• PROBLEM STATEMENT: Would you transcribe only the lines from the one holding "Task: Select the SIZE m2 column header" through the end of the material, exactly, without any pictures?

• DATASET EXTRACT:

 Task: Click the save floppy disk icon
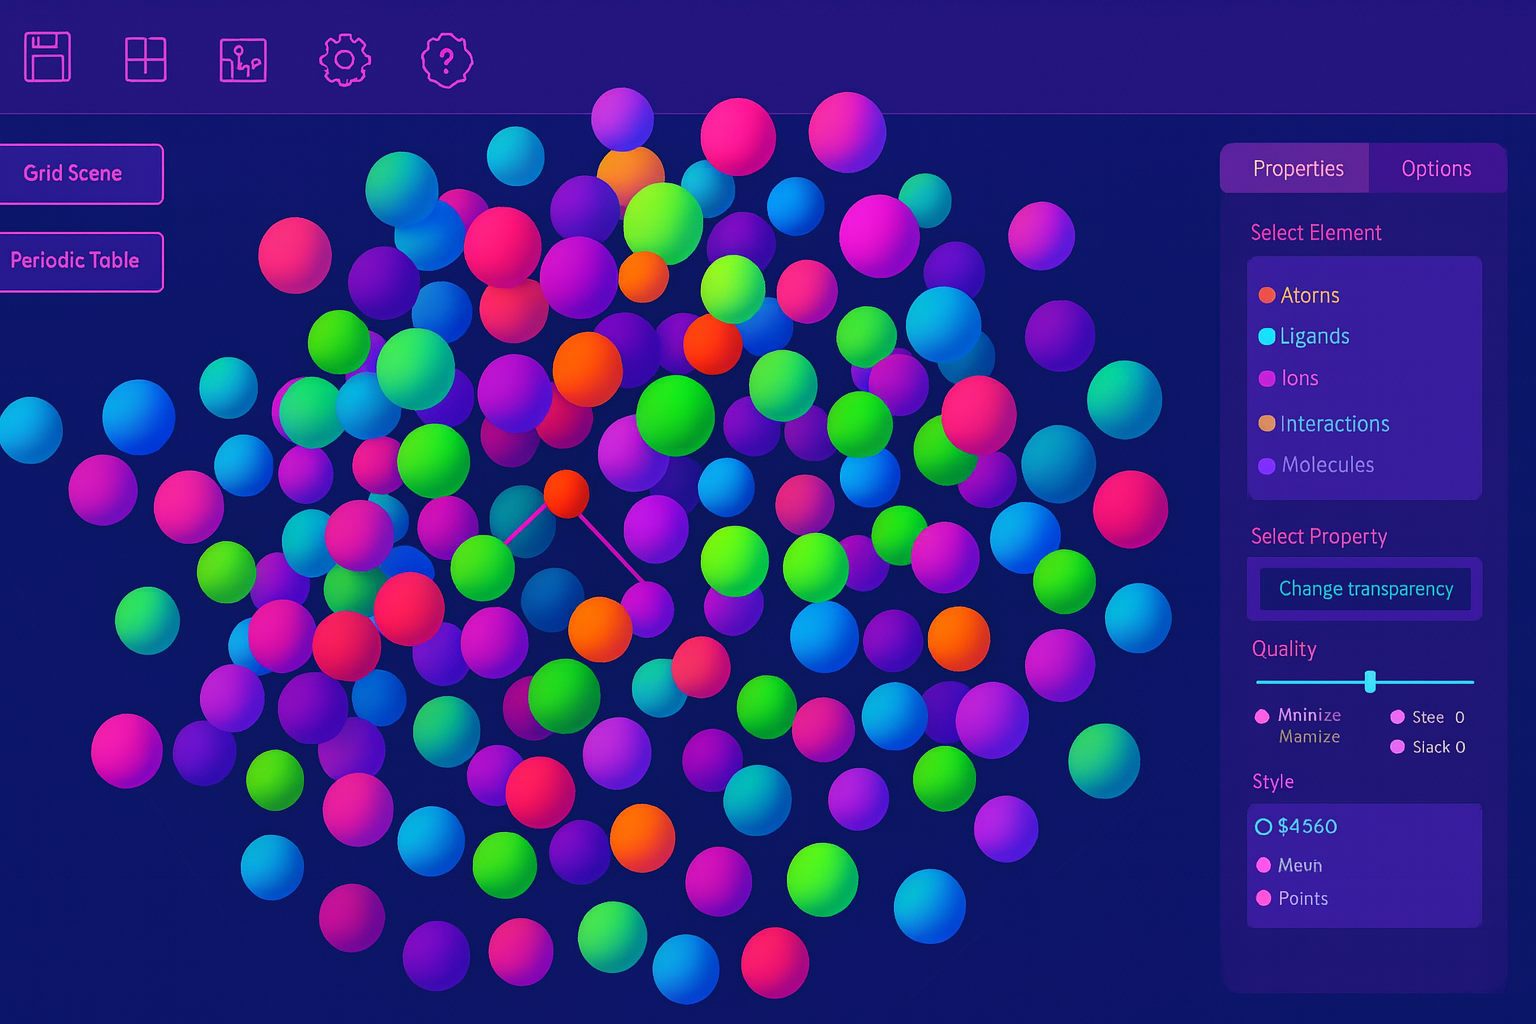[47, 57]
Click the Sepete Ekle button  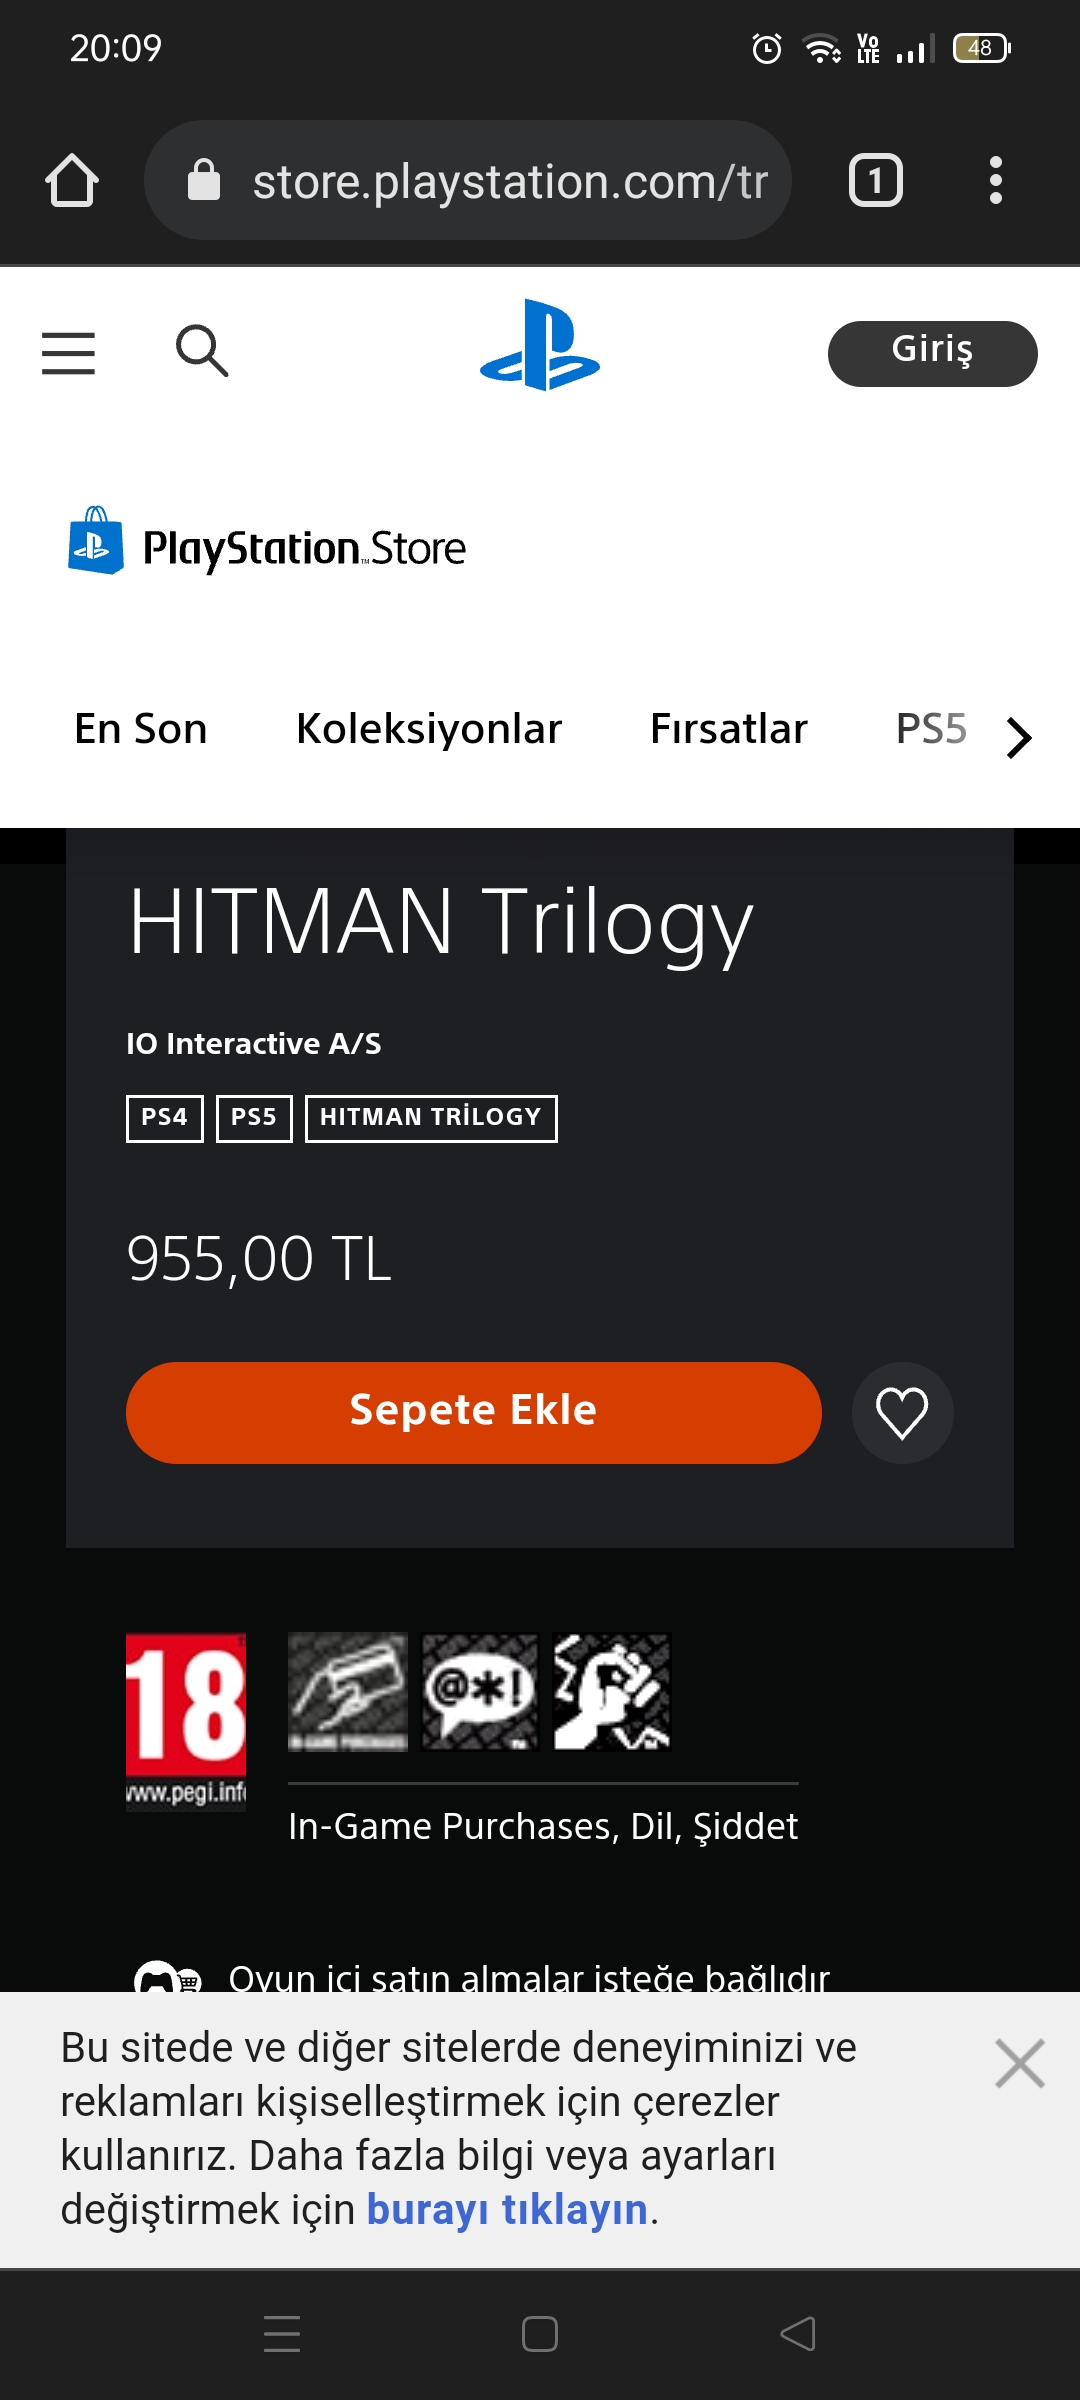click(474, 1413)
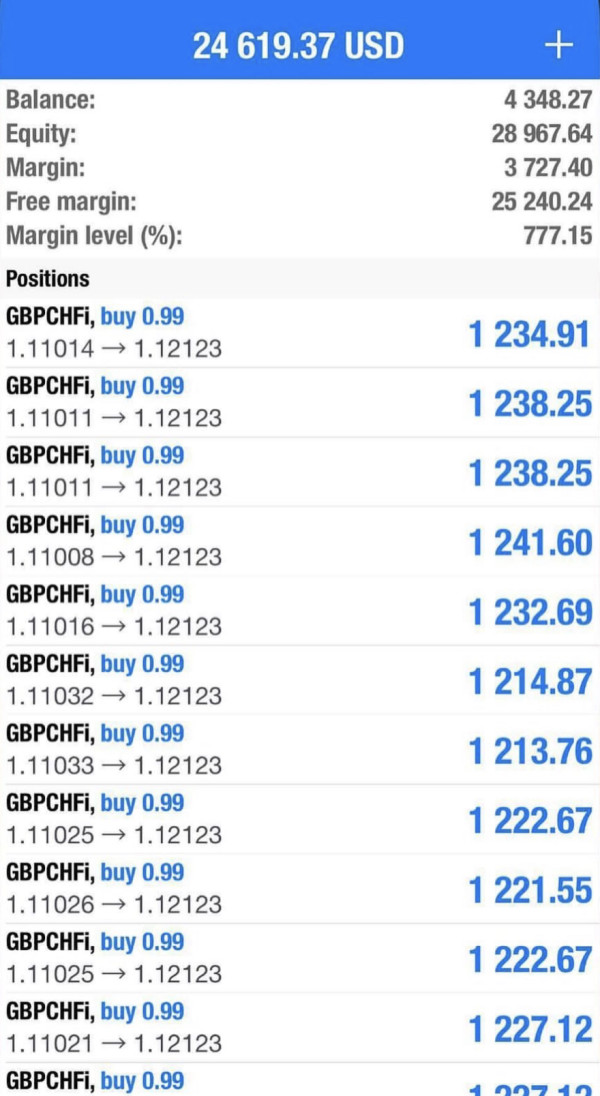Tap the equity value 28 967.64
Screen dimensions: 600x1096
tap(541, 134)
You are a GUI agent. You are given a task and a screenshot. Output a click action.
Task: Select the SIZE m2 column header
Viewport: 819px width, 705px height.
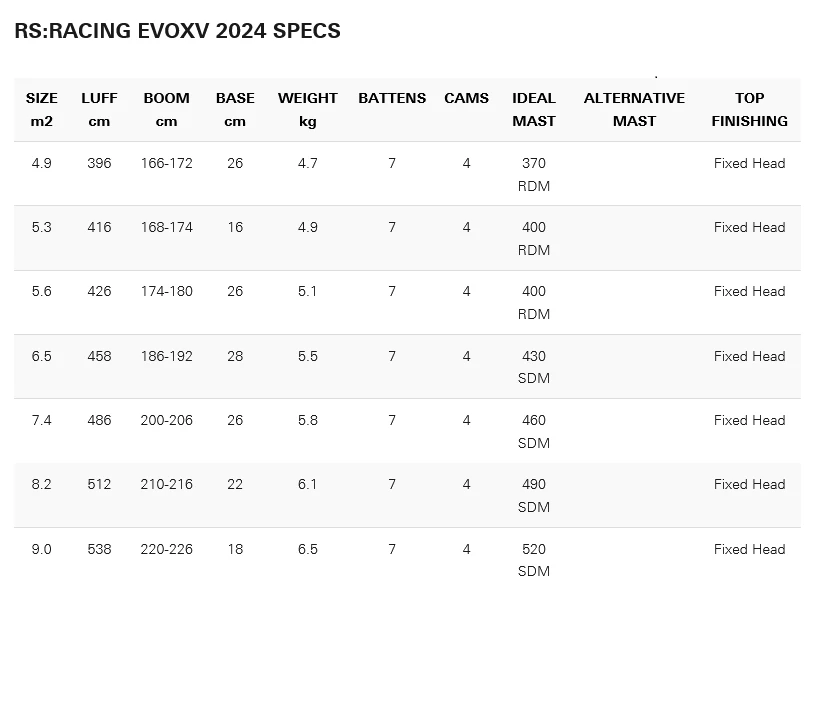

• ANSWER FOR THE TASK:
Task: Select the SIZE m2 column header
Viewport: 819px width, 705px height.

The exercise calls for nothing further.